— start —

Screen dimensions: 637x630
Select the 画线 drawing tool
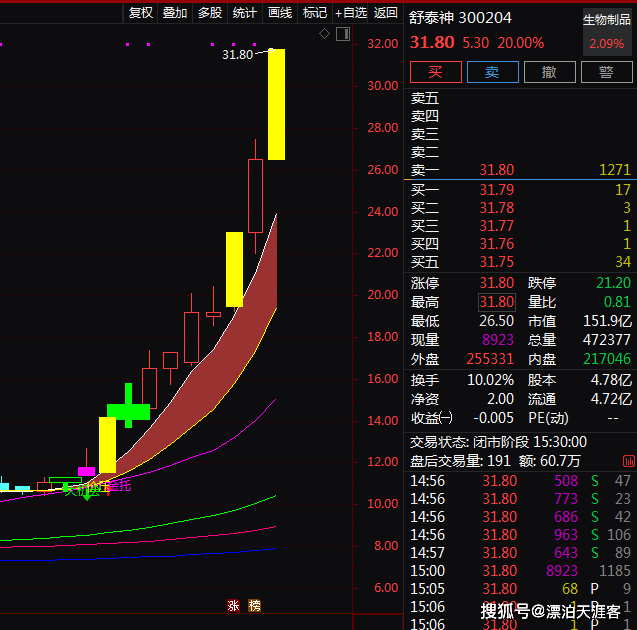click(280, 12)
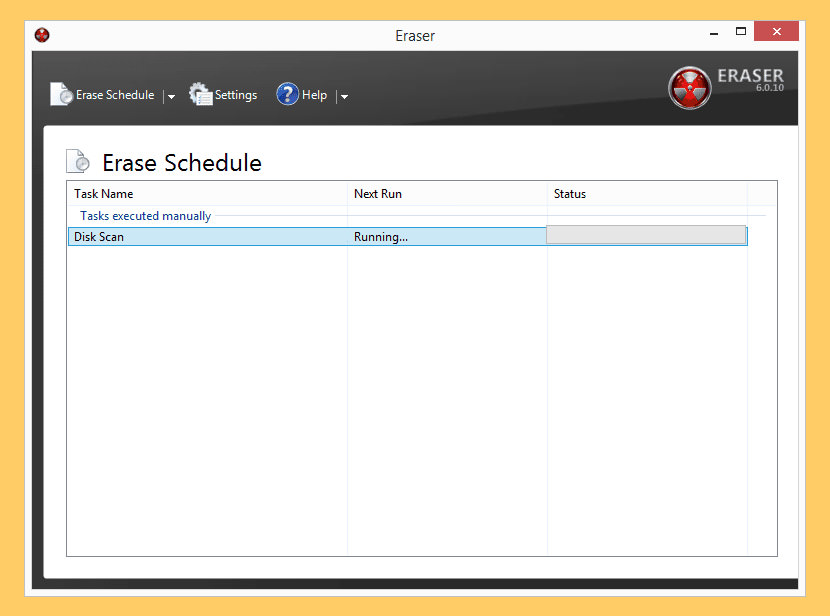This screenshot has height=616, width=830.
Task: Click the Disk Scan progress bar
Action: 646,236
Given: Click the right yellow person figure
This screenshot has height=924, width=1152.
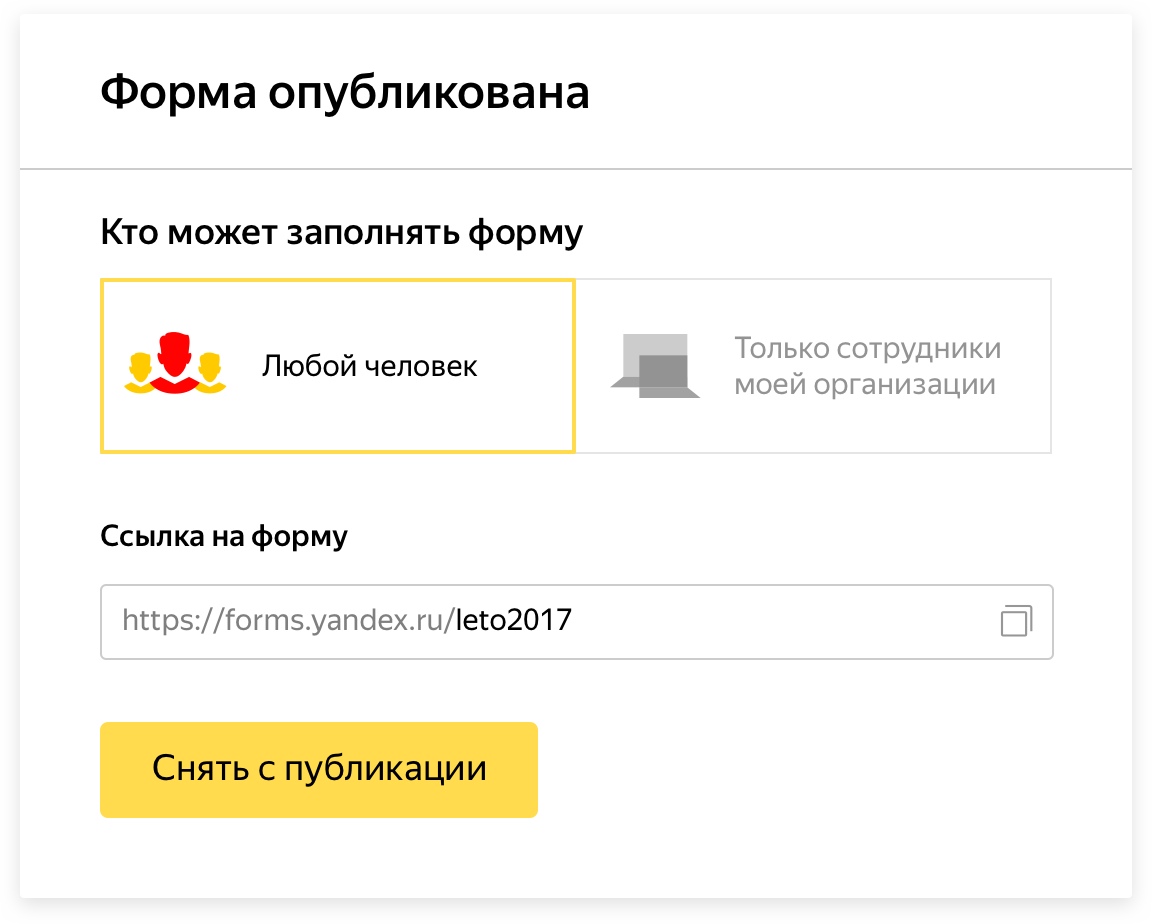Looking at the screenshot, I should (210, 372).
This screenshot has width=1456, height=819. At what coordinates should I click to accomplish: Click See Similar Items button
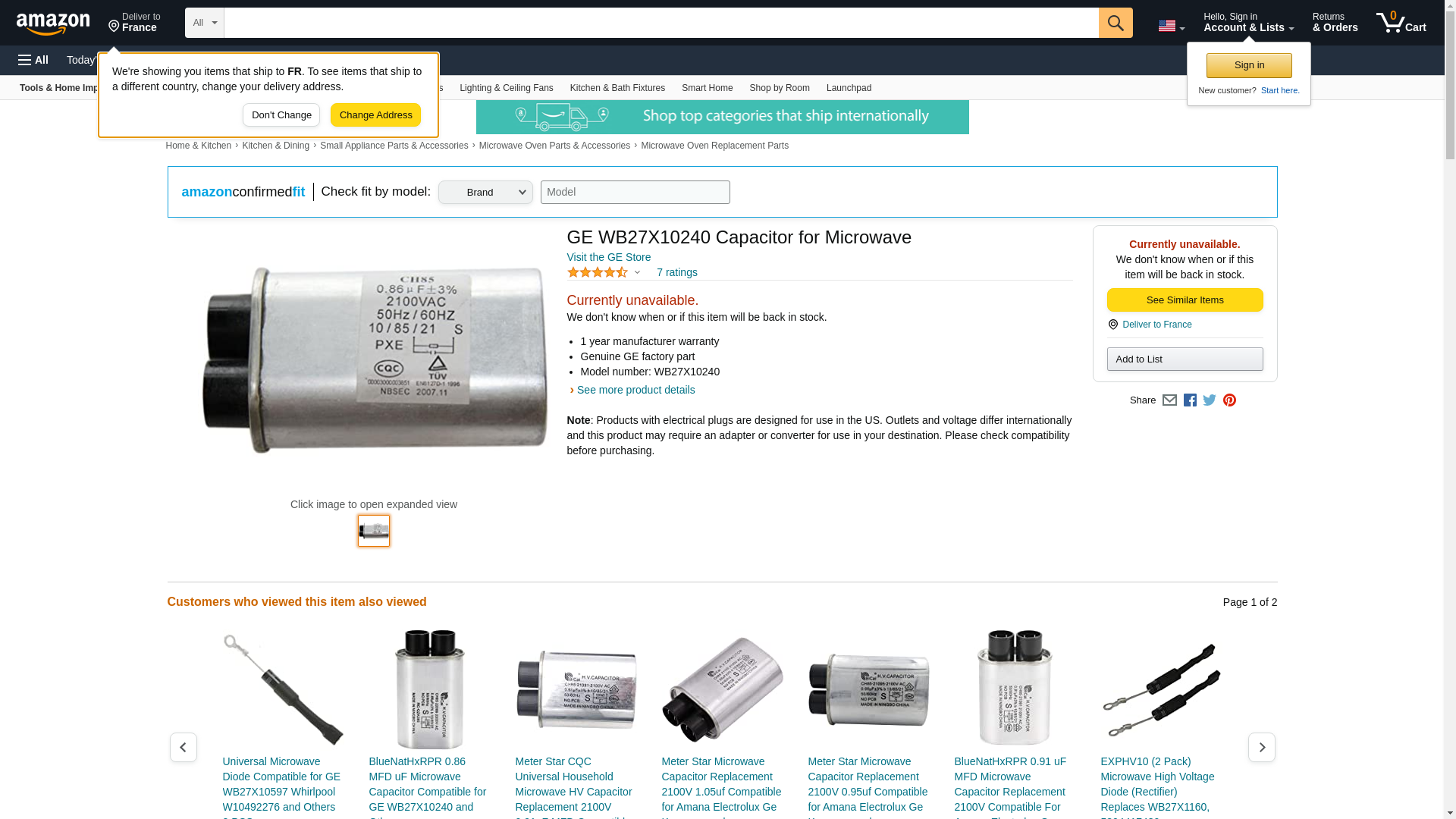tap(1185, 300)
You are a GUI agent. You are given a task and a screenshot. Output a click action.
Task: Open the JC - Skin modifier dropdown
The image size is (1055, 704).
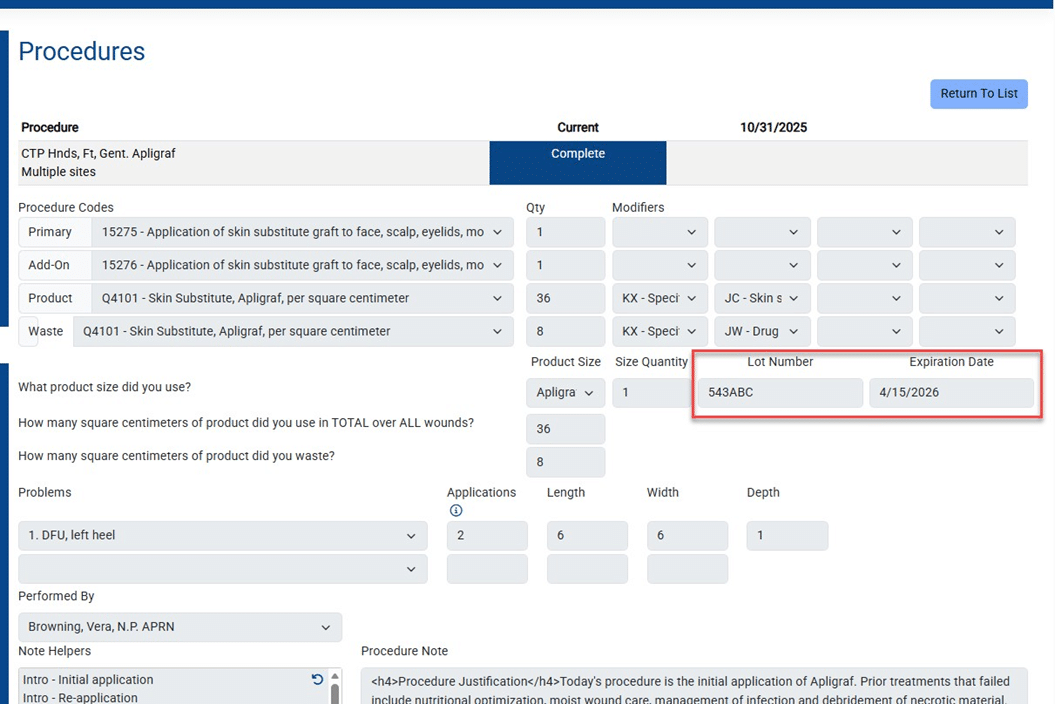click(x=761, y=298)
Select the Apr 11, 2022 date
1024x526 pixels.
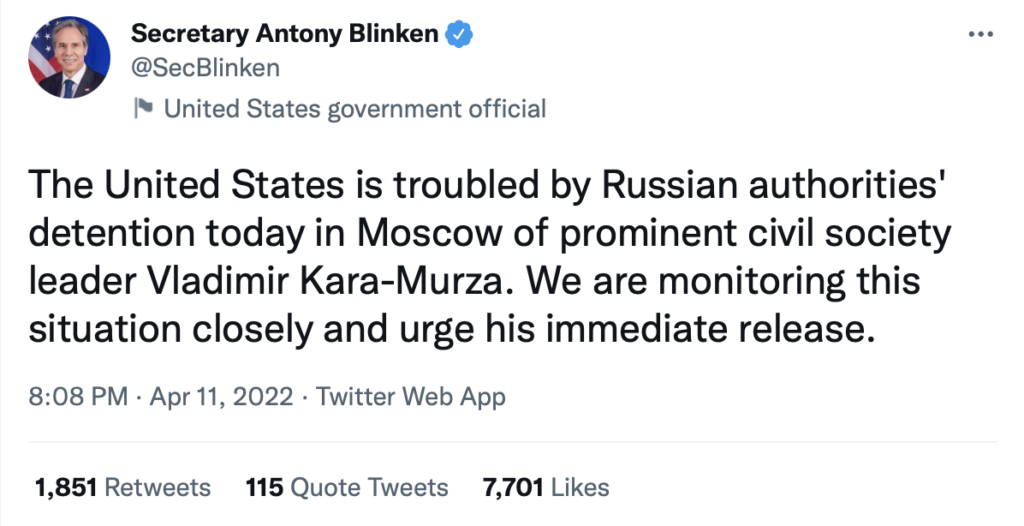coord(222,396)
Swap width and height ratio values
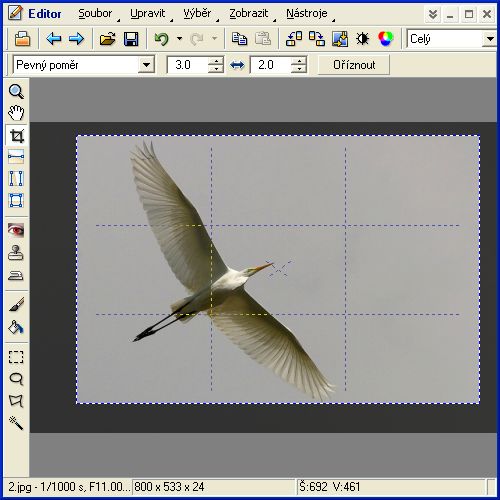 (237, 65)
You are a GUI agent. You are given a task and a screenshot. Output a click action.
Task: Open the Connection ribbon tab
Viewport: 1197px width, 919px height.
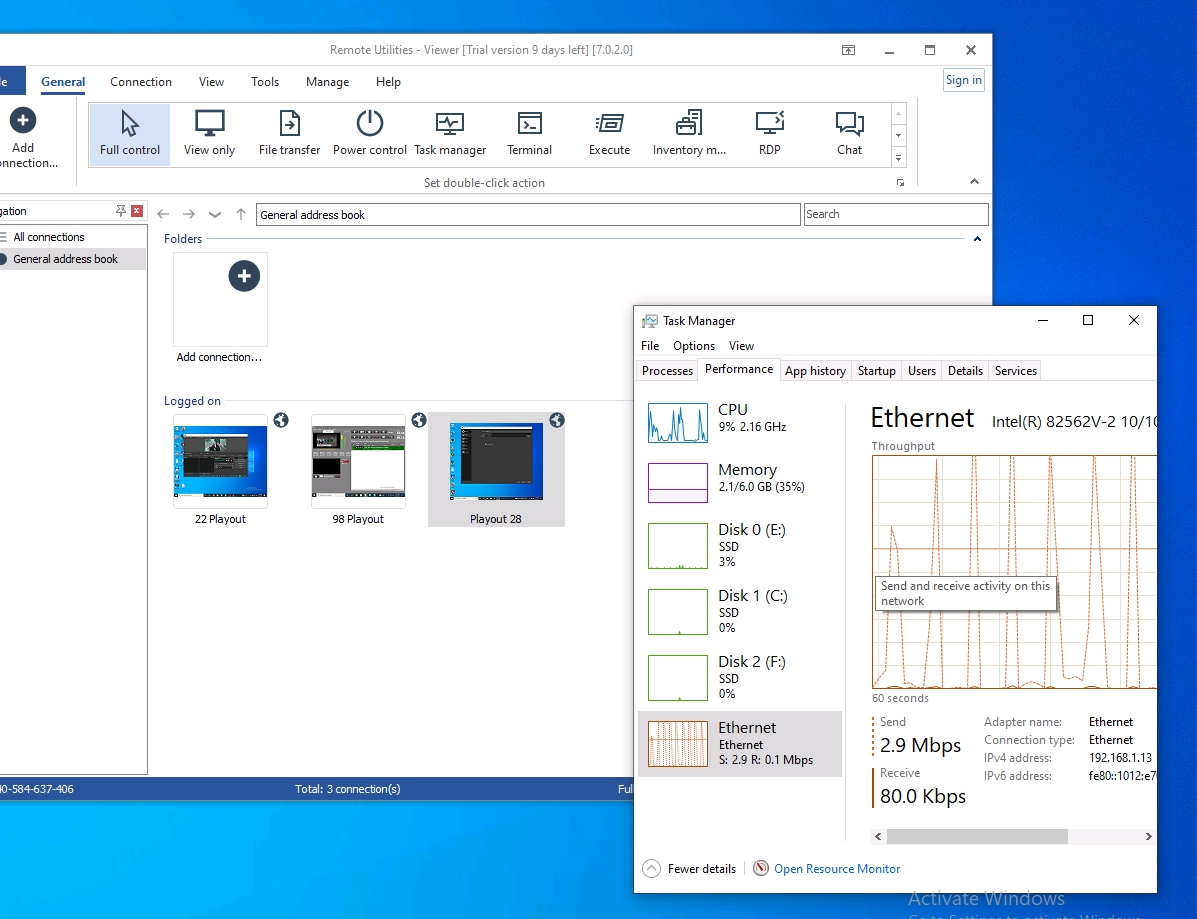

— end —

Directions: Lay out the records from the line containing "Given: Click the right yellow person figure" through the line containing "tap(1185, 300)", inclusive, as a two-column CSV with the headers instruction and response. Give one row per record, placing each field in double quotes with line breaks replaced by spaces, and omit the pictures.

Exercise result:
instruction,response
"Given: Click the right yellow person figure This screenshot has height=924, width=1152.","Looking at the screenshot, I should (210, 372)."
"This screenshot has width=1456, height=819. At what coordinates should I click to accomplish: Click See Similar Items button","tap(1185, 300)"